Stability is another controversial attribute. The validity and operationality of many concepts in ecology are being discussed today within the actual community of ecologists itself (O’Neill 2001). The very definition of the “natural” vegetation of an ecosystem is the subject of debates, or even controversies in ecology (Sprugel 1991). It is considered today that most natural ecosystems cannot be considered in equilibrium: they are continually evolving in response to a changing environment (under the effect of more or less frequent disturbances, or climate change). In this context, the very concept of natural vegetation no longer has a sense, since we are faced with an ongoing and dynamic recomposition of the vegetation in terms of species. The hypothesis of the existence of a “climax”, an optimum state of equilibrium endowed with particular properties of homeostasis is now mostly challenged. If this climax concept is inoperative, it has to be considered that the structure of ecosystems evolves in response to natural disturbances of varying amplitude or frequency (fires, floods, climate changes, etc.). Whereas a frequent and regular disturbance will be a factor of stability for the vegetation, the absence of disturbance gives rise to changes in vegetation structure: other species follow on from the species adapted to the disturbance. Disturbance then becomes a factor of stability for the ecosystem. Thus, since the beginnings of agriculture, mankind has used fire to disturb the ecosystem, thereby mimicking nature. The advantages are numerous for a crop planted after burning: reduced competition for light, thermal destruction of weed seeds, provision of mineral nutrients.

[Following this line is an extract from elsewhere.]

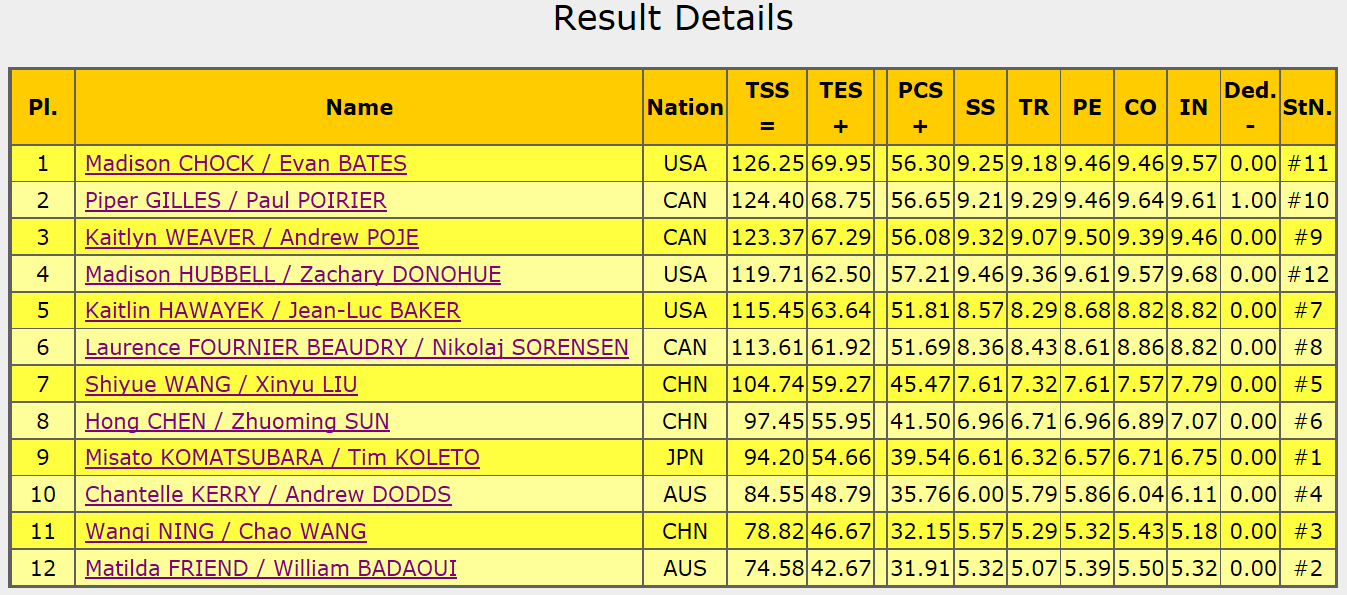The width and height of the screenshot is (1347, 595).
Task: Open Madison HUBBELL / Zachary DONOHUE page
Action: (293, 274)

Imposed organisation vs. self-organisation
One of the main concepts at the basis of ecological engineering is the self-designing capacity of ecosystems: self-organisation is the property of ecosystems to reorganize themselves given an environment that is inherently unstable and non-homogeneous (Mitsch and Jorgensen 2003). Self-organisation, a property of natural ecosystems, is generally opposite to the imposed organisation of agriculture. If self-organisation develops flexible networks with a high potential for adaptation, would it be possible to take inspiration from self-organisation in natural ecosystems to define an imposed organisation? The ecosystem “designs a mix of man-made and ecological components in a pattern that maximises performance, because it reinforces the strongest of alternative pathways that are provided by the variety of species and human initiatives” (Odum 1989).

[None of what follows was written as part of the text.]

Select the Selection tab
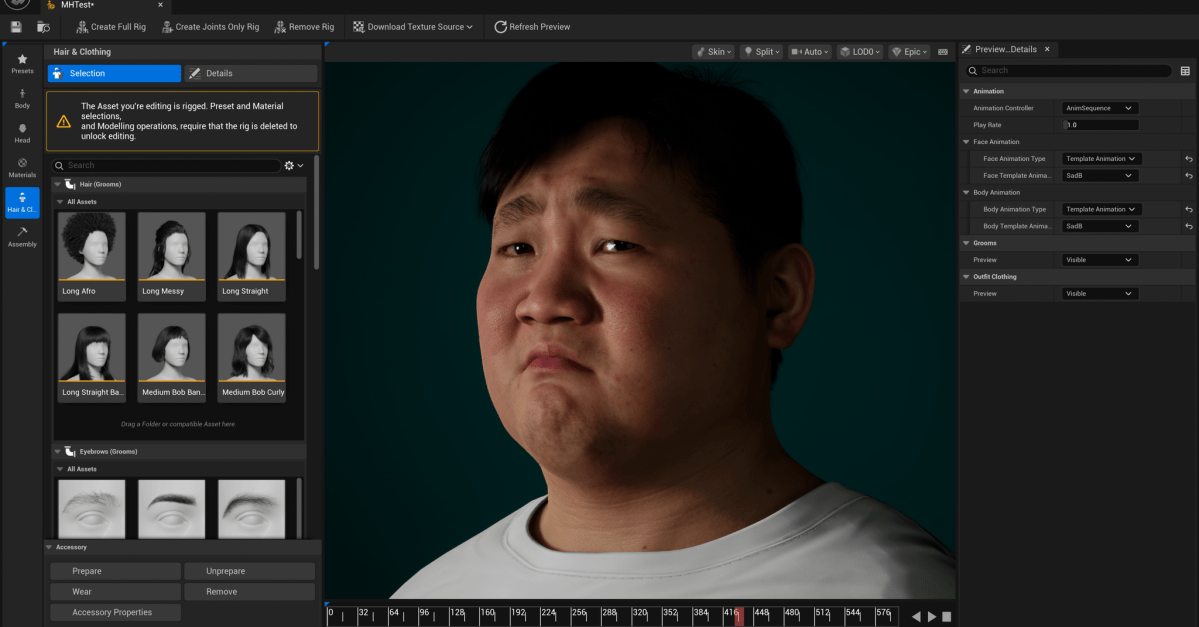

Today, these notions seem essential for dealing with the long-term evolution of cropping systems, such as slash-and-burn agriculture where the cyclically recurring fallow may enable a return to an initial state, or complex agroforestry systems that combine several species over different time steps and in which the species may have varied functions. The evolution of a cropping system involves all the stands that compose it, i.e. all the biological objects composing the biocoenosis: cultivated and uncultivated plants, animal communities, soil microflora, etc. How are colonisation, competition, predation, mutualism, and extinction processes involved in that succession? How do human interventions, in their turn, act in these processes to control that evolution? It is possible, with natural ecosystems, to see autogenous successions that correspond to successions governed by internal processes (e.g. when there is a reduction in organic matter in the soil that leads to a change in the biocoenosis) and allogenous successions (when the successions are governed by outside processes), and such distinctions remain relevant when dealing with successions in cropping systems.